Daniela Voss - Rational and Affective Genesis of the State: Balibar's Reading of Spinoza
This paper discusses the problem of social relationships and the question of community building in the light of Spinoza's Ethics. It particularly focuses on Proposition 37, Part IV, where Spinoza claims to provide what he himself refers to as "the foundations of the state (civitas)" (E4P37S1). Balibar takes this Proposition as the point of reference to develop an account of the dialectic foundation of the City: "Every real city is always founded simultaneously on both an active genesis and a passive genesis: on a 'free' (or rather, a liberating) rational agreement, on the one hand, and an imaginary agreement whose intrinsic ambivalence supposes the existence of a constraint, on the other" (Balibar 1998: 112). I argue that his reading of Proposition 37 is flawed because he maps the two demonstrations on a distinction between a rational and an affective genesis of the City, taking over the simplified distinction between rationality on the one hand, and passions and imagination on the other, as two distinct sources for the association of human beings. I will show that Spinoza does not consider affectivity as the opposite of rationality; there are affects that spring from reason and wherein the mind is not passive (cf. E4P63). In other words, there are joys and desires that are active because they are not determined by external encounters (E3P58). Conversely, I argue that rationality is not something given to us by nature. We have to acquire this capacity through a process of experience and learning, which relies on the affective encounter with things and other human beings. The foundations of sociability, as Spinoza elaborates them in Proposition 37, are thus much more complex and cannot be reduced neither to rational insight or the social bonds of passion, nor to a dialectic account of both.
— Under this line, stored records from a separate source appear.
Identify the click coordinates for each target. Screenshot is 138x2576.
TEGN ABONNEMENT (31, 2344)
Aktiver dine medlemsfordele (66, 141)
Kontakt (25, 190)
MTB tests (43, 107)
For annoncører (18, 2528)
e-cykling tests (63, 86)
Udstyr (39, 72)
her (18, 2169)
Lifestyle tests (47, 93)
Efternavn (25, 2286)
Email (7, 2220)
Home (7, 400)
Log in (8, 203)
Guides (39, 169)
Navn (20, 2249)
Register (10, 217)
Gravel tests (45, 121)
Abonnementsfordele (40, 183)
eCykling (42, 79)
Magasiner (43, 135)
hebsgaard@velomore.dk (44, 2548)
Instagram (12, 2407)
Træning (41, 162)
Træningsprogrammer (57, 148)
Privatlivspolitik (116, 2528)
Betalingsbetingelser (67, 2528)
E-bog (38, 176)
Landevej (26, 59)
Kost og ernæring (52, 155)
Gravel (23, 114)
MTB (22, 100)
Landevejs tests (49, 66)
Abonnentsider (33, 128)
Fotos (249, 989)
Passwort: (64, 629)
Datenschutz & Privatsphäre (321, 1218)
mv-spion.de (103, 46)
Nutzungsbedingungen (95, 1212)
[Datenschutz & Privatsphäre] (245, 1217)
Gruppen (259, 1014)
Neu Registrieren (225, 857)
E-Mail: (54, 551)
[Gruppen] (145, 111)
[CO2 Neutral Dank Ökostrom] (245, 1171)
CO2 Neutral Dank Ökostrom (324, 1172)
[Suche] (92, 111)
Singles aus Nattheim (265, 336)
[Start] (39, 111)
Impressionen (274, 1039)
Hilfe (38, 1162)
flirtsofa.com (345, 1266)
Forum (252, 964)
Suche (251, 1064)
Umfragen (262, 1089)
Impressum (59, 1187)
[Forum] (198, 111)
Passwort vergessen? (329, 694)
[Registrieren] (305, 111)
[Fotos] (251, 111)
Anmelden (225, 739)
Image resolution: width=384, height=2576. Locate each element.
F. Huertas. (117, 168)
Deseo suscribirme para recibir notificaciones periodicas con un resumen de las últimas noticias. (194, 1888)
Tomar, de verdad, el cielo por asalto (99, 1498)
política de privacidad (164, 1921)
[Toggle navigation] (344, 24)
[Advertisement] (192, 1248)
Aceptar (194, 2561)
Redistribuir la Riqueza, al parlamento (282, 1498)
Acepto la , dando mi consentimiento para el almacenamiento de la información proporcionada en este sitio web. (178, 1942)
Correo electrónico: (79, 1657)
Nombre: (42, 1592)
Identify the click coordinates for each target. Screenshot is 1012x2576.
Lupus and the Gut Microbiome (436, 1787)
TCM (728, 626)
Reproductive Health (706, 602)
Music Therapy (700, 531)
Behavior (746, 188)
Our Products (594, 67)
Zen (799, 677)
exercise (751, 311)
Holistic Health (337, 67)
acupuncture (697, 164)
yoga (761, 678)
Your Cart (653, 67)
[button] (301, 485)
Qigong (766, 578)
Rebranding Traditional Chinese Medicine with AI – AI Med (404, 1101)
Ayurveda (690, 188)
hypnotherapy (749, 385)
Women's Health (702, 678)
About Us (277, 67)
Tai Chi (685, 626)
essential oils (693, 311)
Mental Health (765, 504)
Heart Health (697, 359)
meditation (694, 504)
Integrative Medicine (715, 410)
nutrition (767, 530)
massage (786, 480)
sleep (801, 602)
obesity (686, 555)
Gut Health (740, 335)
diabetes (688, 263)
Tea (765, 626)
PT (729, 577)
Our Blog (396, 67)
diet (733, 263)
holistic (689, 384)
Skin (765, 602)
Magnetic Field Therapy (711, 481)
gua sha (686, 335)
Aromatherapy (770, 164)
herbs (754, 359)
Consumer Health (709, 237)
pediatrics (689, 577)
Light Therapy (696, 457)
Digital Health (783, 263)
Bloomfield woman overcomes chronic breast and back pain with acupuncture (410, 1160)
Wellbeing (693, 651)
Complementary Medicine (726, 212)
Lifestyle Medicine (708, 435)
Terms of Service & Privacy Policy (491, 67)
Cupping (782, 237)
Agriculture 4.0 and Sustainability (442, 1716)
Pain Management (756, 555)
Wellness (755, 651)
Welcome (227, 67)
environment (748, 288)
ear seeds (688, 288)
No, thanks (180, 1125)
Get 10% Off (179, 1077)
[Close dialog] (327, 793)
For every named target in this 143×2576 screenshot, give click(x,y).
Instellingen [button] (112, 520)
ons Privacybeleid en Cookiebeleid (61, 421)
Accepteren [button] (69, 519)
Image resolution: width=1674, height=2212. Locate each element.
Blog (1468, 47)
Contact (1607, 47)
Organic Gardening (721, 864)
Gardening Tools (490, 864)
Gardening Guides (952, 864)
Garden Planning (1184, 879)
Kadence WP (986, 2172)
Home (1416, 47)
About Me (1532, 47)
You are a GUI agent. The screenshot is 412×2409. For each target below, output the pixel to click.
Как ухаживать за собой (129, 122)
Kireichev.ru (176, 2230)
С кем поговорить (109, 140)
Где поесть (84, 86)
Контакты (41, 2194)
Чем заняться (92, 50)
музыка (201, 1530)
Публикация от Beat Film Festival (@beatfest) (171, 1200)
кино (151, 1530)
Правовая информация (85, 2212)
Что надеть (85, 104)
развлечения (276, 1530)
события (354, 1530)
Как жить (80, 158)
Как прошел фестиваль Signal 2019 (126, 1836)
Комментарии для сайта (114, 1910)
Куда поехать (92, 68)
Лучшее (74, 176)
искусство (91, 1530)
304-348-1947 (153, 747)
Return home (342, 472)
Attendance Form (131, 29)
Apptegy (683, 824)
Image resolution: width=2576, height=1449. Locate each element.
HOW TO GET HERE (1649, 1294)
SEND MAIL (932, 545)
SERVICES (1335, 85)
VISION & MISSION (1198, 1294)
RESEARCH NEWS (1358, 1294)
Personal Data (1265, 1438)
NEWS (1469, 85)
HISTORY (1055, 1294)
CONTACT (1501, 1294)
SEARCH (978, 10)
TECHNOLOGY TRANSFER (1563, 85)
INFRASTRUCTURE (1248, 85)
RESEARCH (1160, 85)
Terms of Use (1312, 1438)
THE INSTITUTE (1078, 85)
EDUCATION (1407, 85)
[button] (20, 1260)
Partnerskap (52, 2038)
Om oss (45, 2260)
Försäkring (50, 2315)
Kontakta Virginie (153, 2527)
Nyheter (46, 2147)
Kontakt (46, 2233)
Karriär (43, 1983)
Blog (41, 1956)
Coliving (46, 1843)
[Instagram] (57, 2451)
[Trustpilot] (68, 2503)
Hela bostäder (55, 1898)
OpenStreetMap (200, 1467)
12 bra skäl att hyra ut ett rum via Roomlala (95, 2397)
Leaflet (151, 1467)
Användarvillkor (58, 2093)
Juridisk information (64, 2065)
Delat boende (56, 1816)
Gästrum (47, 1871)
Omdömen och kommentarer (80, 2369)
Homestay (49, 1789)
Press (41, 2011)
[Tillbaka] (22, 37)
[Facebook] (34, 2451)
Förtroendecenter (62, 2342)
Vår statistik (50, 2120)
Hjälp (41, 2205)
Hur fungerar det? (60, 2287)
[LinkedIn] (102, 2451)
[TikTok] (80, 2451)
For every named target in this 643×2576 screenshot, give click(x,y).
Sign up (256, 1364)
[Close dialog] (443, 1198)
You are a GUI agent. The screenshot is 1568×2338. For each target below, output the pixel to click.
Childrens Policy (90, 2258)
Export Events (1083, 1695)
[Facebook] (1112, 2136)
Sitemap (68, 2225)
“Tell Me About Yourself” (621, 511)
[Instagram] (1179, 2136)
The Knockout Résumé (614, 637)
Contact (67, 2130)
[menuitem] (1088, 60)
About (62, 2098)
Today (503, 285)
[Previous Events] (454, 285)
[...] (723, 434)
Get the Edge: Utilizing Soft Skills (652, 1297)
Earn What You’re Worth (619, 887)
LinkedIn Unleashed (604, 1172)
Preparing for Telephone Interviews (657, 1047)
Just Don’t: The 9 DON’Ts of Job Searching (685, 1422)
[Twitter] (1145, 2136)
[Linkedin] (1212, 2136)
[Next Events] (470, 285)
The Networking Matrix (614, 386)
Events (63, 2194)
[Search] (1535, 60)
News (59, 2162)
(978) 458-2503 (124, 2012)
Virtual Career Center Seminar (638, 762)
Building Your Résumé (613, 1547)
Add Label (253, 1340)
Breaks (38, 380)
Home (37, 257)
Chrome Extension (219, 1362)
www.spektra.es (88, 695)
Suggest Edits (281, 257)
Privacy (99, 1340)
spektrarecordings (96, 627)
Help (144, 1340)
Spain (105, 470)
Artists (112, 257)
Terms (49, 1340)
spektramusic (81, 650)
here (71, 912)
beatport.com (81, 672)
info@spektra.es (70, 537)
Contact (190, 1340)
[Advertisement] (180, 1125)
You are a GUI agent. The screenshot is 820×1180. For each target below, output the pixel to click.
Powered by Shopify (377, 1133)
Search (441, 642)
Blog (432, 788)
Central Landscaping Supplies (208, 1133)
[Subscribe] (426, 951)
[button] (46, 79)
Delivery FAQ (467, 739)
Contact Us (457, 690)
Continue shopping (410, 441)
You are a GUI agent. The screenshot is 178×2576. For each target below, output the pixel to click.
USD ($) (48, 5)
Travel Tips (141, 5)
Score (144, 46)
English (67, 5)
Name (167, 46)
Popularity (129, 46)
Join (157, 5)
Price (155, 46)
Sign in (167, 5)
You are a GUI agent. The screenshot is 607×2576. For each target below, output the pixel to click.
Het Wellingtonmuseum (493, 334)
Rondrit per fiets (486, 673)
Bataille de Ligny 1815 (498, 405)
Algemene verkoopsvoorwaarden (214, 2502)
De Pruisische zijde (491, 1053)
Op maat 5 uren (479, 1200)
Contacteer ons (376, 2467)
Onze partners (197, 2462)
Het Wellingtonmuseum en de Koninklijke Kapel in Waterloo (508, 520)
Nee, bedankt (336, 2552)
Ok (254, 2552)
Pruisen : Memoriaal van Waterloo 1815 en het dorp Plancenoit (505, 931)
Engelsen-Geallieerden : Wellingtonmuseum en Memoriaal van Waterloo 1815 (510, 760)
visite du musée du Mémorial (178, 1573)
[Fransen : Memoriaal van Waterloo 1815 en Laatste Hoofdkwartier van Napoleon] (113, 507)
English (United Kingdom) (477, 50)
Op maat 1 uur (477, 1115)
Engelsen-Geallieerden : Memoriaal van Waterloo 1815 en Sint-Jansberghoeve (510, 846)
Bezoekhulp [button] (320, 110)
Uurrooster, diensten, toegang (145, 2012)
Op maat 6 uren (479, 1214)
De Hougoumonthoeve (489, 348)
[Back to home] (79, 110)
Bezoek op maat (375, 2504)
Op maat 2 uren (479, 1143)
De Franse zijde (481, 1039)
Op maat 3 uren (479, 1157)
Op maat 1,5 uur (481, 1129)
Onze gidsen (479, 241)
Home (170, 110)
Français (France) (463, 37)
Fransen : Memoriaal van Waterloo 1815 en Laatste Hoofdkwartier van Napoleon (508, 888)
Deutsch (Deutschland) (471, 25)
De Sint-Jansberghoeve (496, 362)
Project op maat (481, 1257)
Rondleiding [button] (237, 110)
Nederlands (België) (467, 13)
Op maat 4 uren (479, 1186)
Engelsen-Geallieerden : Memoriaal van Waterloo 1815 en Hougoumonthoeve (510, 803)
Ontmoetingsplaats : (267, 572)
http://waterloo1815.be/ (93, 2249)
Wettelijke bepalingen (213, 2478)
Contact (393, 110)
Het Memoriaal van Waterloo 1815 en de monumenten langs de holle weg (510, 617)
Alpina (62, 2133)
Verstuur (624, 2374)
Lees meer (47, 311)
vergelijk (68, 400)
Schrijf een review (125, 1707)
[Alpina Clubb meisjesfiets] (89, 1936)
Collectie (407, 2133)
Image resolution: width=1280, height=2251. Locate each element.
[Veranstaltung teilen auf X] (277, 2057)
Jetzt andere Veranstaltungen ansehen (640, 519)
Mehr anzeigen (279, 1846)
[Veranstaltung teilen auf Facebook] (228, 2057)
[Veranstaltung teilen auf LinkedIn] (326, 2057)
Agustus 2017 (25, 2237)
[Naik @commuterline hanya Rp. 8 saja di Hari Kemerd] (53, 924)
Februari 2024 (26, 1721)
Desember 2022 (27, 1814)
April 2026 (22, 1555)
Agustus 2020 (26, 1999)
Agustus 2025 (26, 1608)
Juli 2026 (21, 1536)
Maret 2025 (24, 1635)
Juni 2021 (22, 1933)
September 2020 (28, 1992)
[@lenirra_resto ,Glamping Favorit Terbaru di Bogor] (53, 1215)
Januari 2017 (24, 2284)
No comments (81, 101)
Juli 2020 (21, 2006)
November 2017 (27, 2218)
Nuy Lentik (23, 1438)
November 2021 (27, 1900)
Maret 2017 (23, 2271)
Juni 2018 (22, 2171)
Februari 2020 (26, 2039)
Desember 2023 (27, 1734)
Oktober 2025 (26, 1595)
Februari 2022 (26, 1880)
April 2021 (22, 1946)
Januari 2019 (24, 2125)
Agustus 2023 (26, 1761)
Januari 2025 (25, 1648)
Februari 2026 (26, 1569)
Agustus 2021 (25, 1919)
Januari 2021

Daniela Voss is Postdoctoral Research Fellow at the Alfred Deakin Institute for Citizenship and Globalisation at Deakin University, Melbourne. She taught philosophy at the Free University of Berlin as well as the University of Hildesheim. Her current research focuses on the formation of collective agency as well as the particular role of information and communication technologies for intersubjective action. Her PhD centred on the work of Gilles Deleuze and his relationship to the tradition of European philosophy, in particular his debt to Kant and post-Kantian thinkers. The most recent relevant publications in the field are: Conditions of Thought: Deleuze and Transcendental Ideas (EUP 2013) and At the Edges of Thought: Deleuze and Post-Kantian Philosophy (co-editor with Craig Lundy, EUP 2015).